• [EXCERPT]

# # #

One student’s extraordinary journey from FATA to UWC

Published: July 30, 2015
The writer is the recipient of the James A Wechsler Award for International Reporting and a graduate of Columbia University’s Graduate School of Journalism. He tweets @Mbilallakhani

The writer is the recipient of the James A Wechsler Award for International Reporting and a graduate of Columbia University’s Graduate School of Journalism. He tweets @Mbilallakhani

“We live four to five kilometres from the Afghan border,” shares Zafar Ali. “I was born in 1997 in Khyber Agency (Fata) and spent my childhood there. My father is a truck driver. He doesn’t spend much time with us but he does manage to earn Rs10,000 a month. No one in my family graduated, even from Matric and my mother isn’t educated either. But I wanted to study. I started by going to a very basic school, where we sat on the floor and didn’t have any facilities.”

“A few bad things like terrorism and family problems began happening in my area so we moved to Karachi, which was very peaceful,” he says. “I live in Musharraf colony and I found a good school run by The Citizen’s Foundation when I moved to Karachi. They had good teachers and supported us financially. That school changed my life so much that on my farewell party, I hid a fistful of sand from the playground in my pocket. I still have that sand and school uniform with me to this day. It was a tough time though. Not all the boys in my class wanted to study. Sometimes, they would just want to have fun, like once when they broke a bulb playing cricket and didn’t tell the teacher who was responsible. I used to scold them. The school was giving us so much. Why did you damage their property?”

# # #

• [GIVEN DATA]

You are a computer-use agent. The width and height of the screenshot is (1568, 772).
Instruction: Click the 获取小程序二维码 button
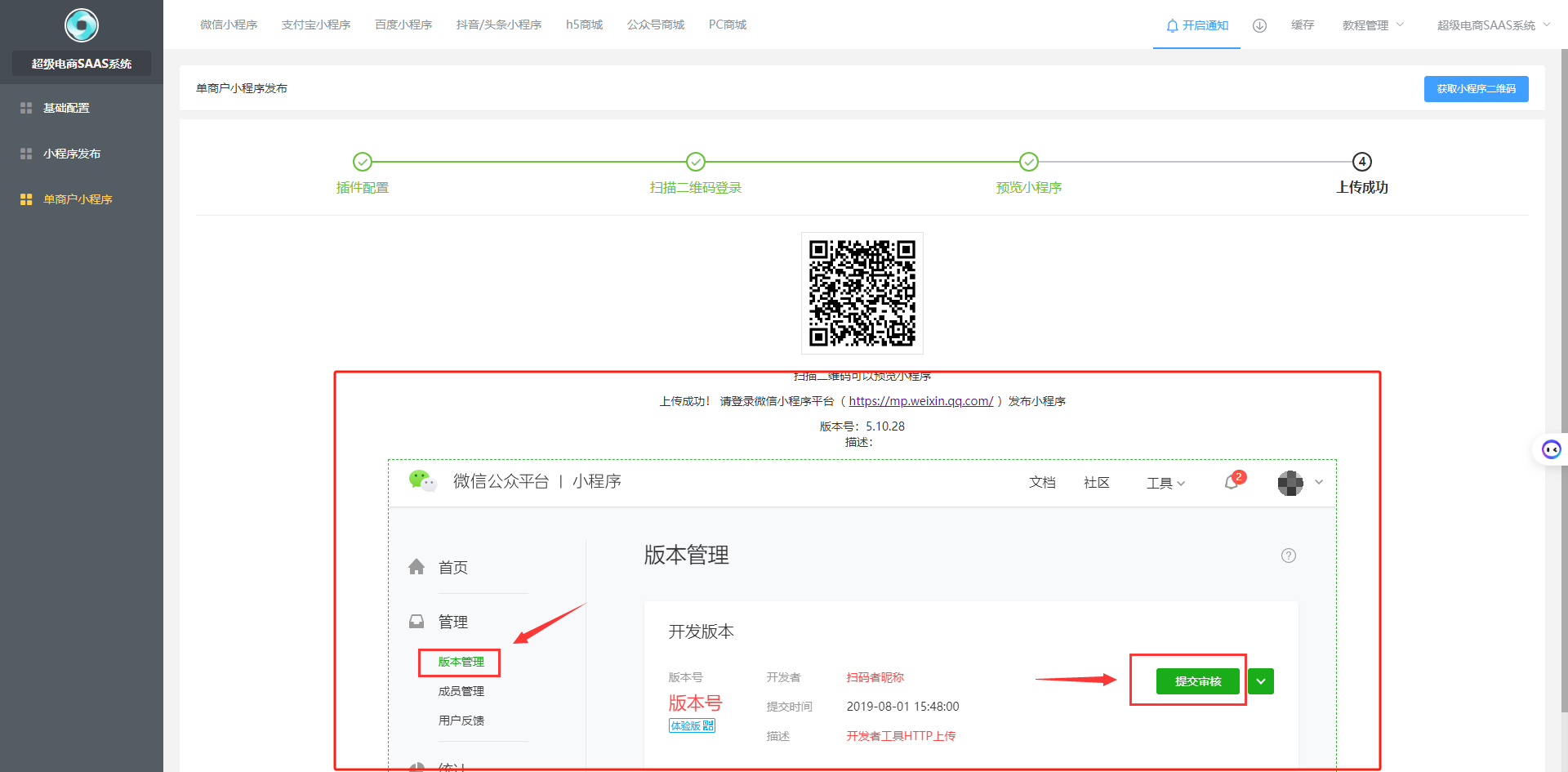coord(1476,89)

# # #

• [WHAT THE TASK REQUIRES] Extend the article about Zafar Ali's journey from FATA to UWC, picking up right after its last sentence, "Why did you damage their property?"

• [ANSWER FOR THIS EXERCISE]
“In 2013, I passed my Matriculation with ‘A+’ grades and was admitted to the DJ Science College,” he continues, adding, “Then, I was told about applying to the prestigious United World College (UWC) scholarship in Singapore to continue my education. But when I saw the competition, I got scared. People should dream but they shouldn’t dream so big. At each stage of the selection process, I would think it’s over now. When they told me I got the scholarship, I couldn’t believe it.”

Descent from scholar to terrorist

“I had to apply for a Singapore visa but I had never made my travel documents before,” he shares. “I didn’t even have a computer, internet or phone from which I could check email or learn how to do things. So I used to take a one-hour bus ride to go to an internet cafe, where I would print documents and then go back one hour to get them signed. I used to stand in government offices in the heat by myself as even my father or mother couldn’t guide me. One day, I went to the police to get a character certificate and they told me I was a terrorist because I came from Fata. My visa application got rejected.” At this point in the interview, I was struggling to control my emotions. Zafar, on the other hand, never lost his calm.

Even the rejection of the visa didn’t stop Zafar as he went on to get admission into a different UWC campus in Bosnia and is currently studying in the International Baccalaureate programme there. I asked Zafar what kept him going through all the challenges that came his way. He didn’t have an older cousin, parent or friend guiding him through the process or showing him light at the end of the tunnel. “Our dreams are still too small,” he says. “Problems will happen but joy will emanate when we strive to overcome them. What we imagine we can accomplish in life is so small compared to what we’re actually capable of,” he says in perfect English, which he practised on his way home from school every day because friends made fun of his ‘backward’ Fata accent in class. “I worked hard to get educated so I can bring education to Fata. I’m not saying I can change everything, but maybe, I can guide at least one person like me.”

The purpose of this article is to find and share inspirational stories about everyday Pakistani heroes (if you know someone who should be profiled, send us a tweet @Mbilallakhani). If we don’t share these stories about Pakistan, no one else will.

Published in The Express Tribune, July 30th, 2015.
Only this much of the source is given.